Source material:
○ ○ ○ ○ ○

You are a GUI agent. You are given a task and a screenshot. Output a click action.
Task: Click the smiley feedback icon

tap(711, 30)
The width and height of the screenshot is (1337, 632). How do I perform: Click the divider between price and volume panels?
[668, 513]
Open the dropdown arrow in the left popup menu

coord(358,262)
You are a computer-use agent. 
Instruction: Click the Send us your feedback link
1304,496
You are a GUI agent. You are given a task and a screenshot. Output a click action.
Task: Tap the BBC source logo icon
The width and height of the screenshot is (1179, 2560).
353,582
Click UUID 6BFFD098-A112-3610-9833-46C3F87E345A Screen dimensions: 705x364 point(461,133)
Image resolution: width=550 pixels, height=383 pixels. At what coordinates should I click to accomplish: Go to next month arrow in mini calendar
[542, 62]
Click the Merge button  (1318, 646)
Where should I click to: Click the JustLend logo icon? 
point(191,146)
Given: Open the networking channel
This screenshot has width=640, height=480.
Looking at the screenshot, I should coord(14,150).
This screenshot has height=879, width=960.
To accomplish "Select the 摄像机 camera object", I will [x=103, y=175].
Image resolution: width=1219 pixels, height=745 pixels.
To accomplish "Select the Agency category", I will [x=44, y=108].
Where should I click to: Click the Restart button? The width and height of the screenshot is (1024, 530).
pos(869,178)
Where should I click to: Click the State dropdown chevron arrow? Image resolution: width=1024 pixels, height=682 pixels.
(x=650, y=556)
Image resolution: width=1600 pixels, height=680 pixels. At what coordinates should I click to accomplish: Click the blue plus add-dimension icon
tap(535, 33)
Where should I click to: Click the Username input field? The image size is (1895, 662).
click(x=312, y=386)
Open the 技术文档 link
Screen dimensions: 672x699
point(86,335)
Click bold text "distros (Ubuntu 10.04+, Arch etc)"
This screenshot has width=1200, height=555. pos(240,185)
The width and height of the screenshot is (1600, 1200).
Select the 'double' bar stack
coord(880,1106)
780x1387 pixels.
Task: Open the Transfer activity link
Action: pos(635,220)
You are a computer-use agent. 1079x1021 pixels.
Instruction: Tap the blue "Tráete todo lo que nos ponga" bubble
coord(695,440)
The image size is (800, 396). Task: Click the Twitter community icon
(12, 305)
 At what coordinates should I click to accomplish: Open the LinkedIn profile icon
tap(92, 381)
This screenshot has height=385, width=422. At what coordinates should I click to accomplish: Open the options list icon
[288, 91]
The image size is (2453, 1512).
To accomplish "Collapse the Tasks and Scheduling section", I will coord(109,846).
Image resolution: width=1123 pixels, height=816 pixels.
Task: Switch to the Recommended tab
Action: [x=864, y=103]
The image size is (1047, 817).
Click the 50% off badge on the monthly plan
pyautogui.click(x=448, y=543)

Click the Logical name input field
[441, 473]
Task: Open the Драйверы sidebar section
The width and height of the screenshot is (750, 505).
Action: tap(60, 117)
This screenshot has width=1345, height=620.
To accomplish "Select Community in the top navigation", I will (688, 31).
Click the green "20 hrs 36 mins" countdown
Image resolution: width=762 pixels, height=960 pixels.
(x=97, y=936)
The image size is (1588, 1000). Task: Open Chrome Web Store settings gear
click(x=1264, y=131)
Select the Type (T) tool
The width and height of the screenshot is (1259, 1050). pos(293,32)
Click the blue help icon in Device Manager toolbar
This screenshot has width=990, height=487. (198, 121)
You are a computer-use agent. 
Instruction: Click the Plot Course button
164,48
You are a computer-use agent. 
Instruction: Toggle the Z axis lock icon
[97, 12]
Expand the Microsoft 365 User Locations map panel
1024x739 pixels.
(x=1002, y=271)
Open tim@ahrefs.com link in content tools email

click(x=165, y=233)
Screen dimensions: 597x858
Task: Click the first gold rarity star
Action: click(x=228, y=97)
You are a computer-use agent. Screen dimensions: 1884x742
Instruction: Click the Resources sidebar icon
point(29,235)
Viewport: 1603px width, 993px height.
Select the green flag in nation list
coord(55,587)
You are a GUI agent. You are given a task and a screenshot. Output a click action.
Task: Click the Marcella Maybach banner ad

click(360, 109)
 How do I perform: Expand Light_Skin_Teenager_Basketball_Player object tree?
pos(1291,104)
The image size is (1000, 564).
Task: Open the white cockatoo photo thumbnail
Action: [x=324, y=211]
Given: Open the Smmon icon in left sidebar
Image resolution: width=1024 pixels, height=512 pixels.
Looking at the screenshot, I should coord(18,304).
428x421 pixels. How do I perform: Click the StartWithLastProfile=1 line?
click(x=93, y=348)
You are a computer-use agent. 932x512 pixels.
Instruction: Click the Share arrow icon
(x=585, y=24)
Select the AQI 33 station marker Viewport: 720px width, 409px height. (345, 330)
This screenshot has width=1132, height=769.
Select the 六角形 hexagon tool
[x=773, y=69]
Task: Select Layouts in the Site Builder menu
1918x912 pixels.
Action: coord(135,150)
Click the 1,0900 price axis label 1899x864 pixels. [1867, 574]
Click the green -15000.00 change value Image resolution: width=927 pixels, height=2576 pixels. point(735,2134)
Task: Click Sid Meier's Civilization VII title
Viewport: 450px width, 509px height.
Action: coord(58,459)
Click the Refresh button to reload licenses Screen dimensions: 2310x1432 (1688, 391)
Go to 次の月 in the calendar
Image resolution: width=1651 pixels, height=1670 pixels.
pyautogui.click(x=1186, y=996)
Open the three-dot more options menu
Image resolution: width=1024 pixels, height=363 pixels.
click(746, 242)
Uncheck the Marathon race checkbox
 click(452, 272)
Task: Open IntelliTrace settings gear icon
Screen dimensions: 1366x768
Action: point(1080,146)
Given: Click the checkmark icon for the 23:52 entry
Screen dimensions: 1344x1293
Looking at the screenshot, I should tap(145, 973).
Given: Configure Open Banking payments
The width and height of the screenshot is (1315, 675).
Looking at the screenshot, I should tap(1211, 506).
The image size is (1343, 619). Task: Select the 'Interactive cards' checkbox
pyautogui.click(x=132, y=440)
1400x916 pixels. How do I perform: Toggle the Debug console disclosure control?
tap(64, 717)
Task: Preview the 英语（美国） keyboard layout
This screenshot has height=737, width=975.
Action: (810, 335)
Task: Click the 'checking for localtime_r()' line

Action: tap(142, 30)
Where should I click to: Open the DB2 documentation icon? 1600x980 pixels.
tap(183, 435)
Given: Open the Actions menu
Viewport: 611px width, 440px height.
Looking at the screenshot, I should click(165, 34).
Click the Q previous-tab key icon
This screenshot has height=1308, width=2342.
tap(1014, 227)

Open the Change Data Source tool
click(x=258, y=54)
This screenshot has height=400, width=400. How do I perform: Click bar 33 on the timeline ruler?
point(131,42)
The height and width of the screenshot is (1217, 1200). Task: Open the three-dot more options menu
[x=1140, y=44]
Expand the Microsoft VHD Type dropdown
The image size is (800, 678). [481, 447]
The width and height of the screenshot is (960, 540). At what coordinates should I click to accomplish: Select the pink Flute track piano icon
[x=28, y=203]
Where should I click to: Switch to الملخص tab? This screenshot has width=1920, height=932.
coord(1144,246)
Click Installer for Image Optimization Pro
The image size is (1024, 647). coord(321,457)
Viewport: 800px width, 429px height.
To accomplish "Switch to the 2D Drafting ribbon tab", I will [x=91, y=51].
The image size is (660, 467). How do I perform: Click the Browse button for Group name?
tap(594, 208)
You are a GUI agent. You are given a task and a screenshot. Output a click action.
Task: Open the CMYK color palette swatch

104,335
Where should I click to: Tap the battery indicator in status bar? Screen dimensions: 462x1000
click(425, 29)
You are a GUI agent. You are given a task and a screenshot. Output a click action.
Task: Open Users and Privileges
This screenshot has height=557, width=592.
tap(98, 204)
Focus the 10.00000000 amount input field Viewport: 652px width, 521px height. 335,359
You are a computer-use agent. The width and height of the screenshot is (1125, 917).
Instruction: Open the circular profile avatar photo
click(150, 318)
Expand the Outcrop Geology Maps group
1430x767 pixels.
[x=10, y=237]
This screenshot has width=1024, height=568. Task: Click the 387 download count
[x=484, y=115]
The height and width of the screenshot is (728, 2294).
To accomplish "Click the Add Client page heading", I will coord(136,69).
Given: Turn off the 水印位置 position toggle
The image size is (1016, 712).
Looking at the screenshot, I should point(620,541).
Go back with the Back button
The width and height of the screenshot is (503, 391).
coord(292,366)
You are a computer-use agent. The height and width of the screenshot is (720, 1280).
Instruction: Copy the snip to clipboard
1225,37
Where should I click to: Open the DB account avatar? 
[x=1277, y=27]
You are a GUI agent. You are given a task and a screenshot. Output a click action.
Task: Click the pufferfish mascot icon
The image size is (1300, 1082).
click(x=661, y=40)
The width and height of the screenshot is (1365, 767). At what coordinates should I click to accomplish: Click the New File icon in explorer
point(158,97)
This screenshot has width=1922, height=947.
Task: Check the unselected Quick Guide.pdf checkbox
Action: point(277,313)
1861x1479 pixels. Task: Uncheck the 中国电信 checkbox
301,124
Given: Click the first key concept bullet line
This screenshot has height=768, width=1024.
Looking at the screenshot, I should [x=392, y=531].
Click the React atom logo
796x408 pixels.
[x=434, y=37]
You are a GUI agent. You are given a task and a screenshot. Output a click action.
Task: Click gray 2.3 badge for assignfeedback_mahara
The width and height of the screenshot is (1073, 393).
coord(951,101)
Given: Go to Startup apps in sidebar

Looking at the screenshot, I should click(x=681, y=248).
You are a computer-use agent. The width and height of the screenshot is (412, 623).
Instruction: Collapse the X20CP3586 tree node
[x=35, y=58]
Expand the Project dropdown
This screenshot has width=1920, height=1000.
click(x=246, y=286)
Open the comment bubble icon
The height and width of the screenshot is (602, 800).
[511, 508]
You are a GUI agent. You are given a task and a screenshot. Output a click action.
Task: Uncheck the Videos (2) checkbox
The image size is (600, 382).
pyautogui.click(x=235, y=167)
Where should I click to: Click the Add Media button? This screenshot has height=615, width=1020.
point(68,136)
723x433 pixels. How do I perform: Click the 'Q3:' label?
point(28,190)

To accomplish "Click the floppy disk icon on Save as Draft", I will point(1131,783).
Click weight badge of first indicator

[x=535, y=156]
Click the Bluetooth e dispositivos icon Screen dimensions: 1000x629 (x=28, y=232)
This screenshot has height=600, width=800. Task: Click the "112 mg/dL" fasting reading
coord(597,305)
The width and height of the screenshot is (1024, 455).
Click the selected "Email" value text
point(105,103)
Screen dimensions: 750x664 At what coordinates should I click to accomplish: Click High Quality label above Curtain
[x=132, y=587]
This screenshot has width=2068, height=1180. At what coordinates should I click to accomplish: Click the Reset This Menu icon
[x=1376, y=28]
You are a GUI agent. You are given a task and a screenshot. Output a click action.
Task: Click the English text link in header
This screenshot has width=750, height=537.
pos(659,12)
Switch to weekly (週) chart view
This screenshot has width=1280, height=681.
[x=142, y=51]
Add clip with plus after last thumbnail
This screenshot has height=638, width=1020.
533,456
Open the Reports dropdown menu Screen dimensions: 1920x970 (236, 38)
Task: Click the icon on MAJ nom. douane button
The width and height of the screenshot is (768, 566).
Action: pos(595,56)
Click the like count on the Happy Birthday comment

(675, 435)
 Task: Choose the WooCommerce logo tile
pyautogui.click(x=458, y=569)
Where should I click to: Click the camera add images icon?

○ ○ ○ ○ ○

How to complete this task: Lines containing the word "computer" are to be counted in the listing; state their number alone.

Exercise solution: 9